Option 4: Literary Movement. You might continue your investigation of a literary movement that we have touched upon this year: Romanticism, Gothicism, Victorianism, Modernism. Or you might want to study another literary movement. Your study will include an investigation of (1) the -ism and (2) representative literary works from the movement.

Option 5: Literature of a Culture. You might continue your investigation of the literature produced by a particular culture. The works we have read so far this year have come out of several cultural contexts: Italian, African-American, Anglo-Caribbean, English, Irish. Or you might to want to study the literature of another culture. You will (1) investigate the literature produced by the particular culture and (2) read representative literary works from the culture.

Option 6: Critical Lens. You might study literature using a particular critical lens: gender studies, critical race theory, queer theory, Marxist literary criticism, psychoanalytic (Freudian) literary criticism, archetypal literary criticism, ecocriticism, deconstruction, etc. (Click here for Wikipedia's "literary theory" page for more ideas.) You will (1) investigate the critical theory and (2) read literary works "through the lens" of the critical theory.

Option 7: Something else that you concoct and propose. This something else should have a research component and a literary component.

Wednesday, January 16, 2013

Responses to the Final Discussion: Portrait of the Artist

In the comment section below, please respond to one of your classmate's ideas during the discussion of the book on Wednesday.  You can extend their ideas, disagree with his or her ideas in a constructive way, or use his or her ideas to go a bit deeper into something you have been thinking about.  Please post your response by Tuesday, January 22.

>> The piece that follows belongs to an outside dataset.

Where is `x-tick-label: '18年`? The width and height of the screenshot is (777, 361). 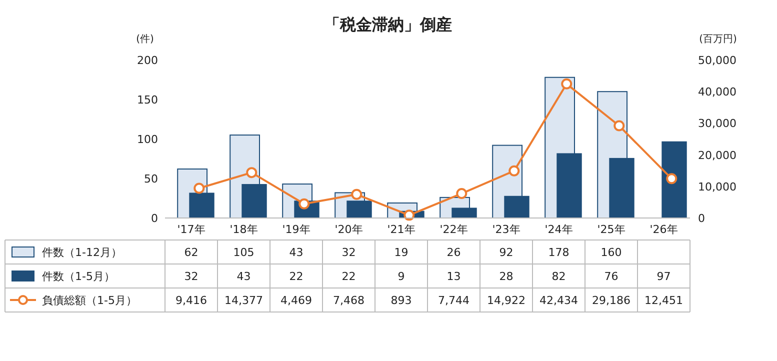 x-tick-label: '18年 is located at coordinates (244, 230).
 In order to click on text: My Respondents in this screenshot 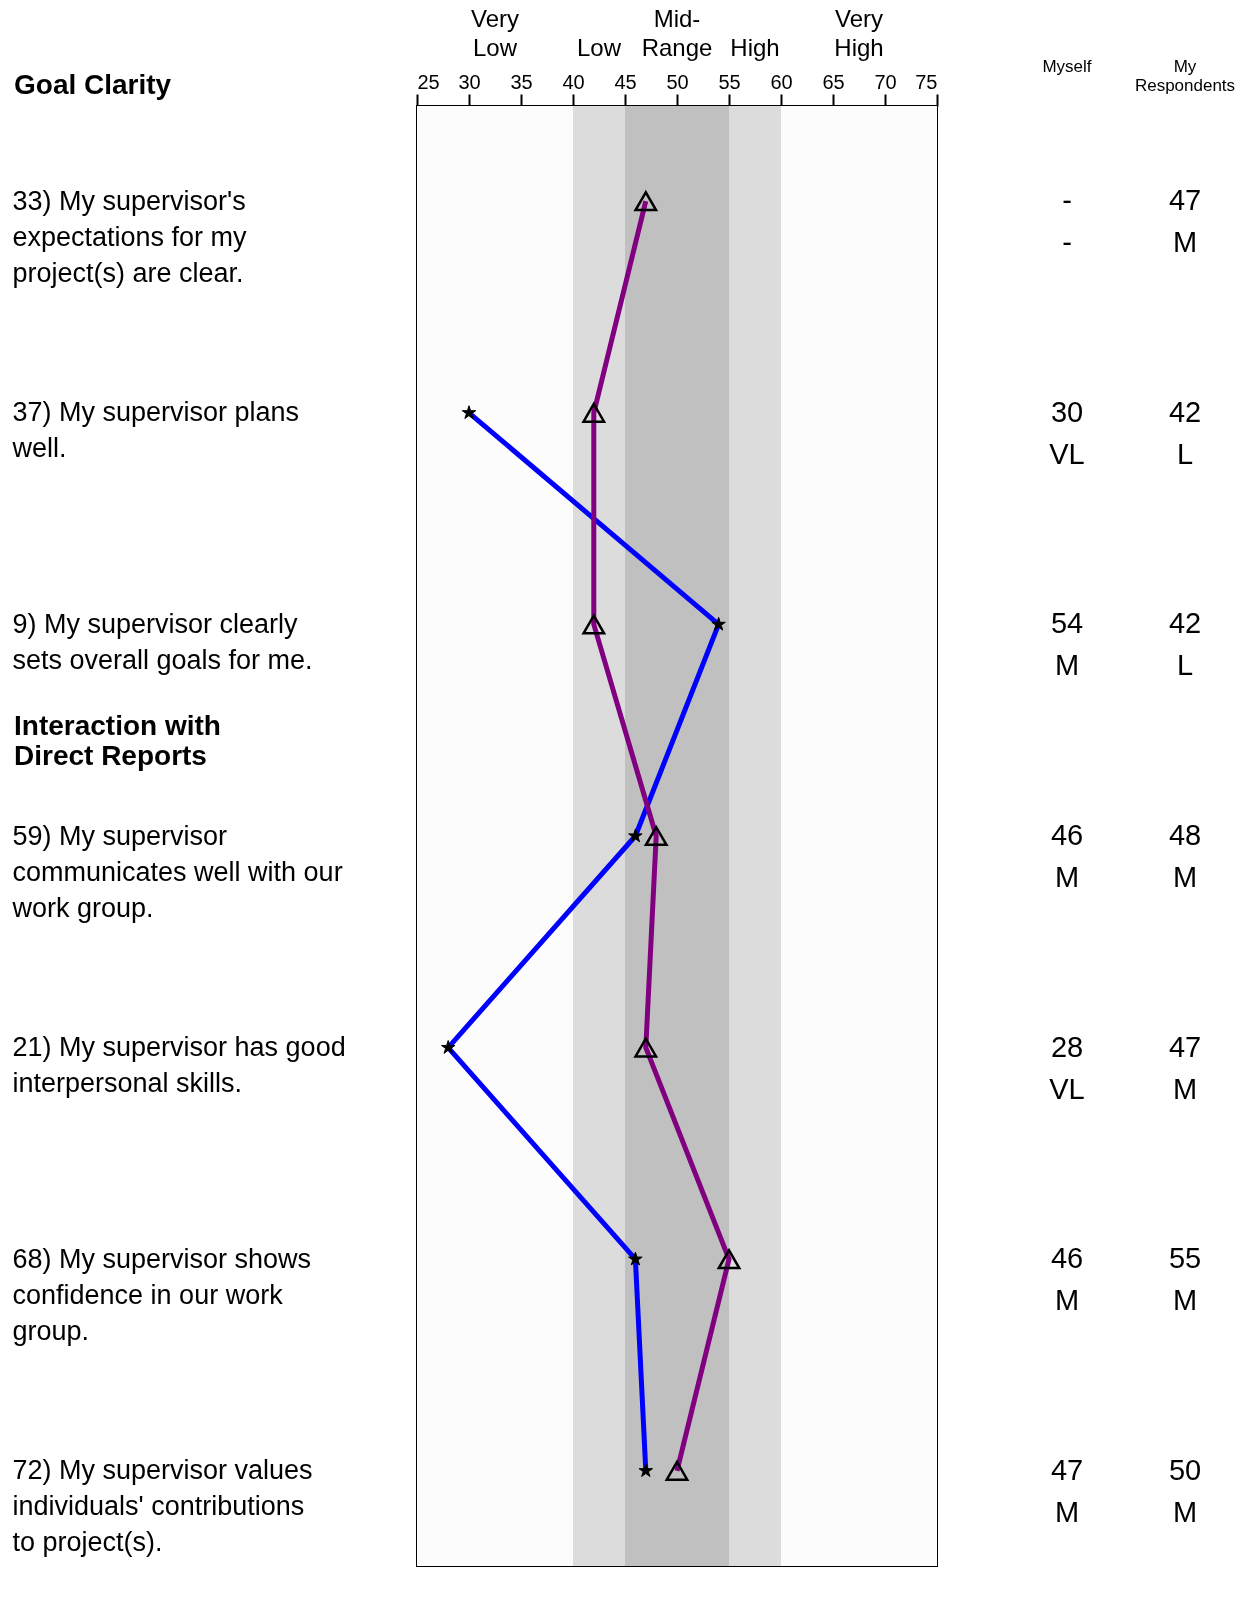, I will do `click(1185, 76)`.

Thursday, January 10, 2013

Midterm Vocabulary and Essay

My apologies for being so late with this post for the vocabulary.  I have scheduled time with Ms. Saunders for you to enter in all of the information that you have gathered tomorrow, Friday, January 11. So don't worry about having the info in by class time on Friday.  MLA format for citations is good (and is usually standard in humanities courses).

The Portrait of an Artist essay question was handed out by my substitute yesterday, so if anyone missed this please see my bookshelf for a copy.  I will need to collect these papers on Friday, January 18th, so that I will have time to have them graded before midterms and the end of the quarter.  We will be talking about it in class today and we will be discussing parts IV and V early next week.  As an alert, I will be asking for a summary for those parts (written just before the discussion, of course) and I am particularly interested in how you understand Stephen's aesthetic theory, as this is where the book as been heading.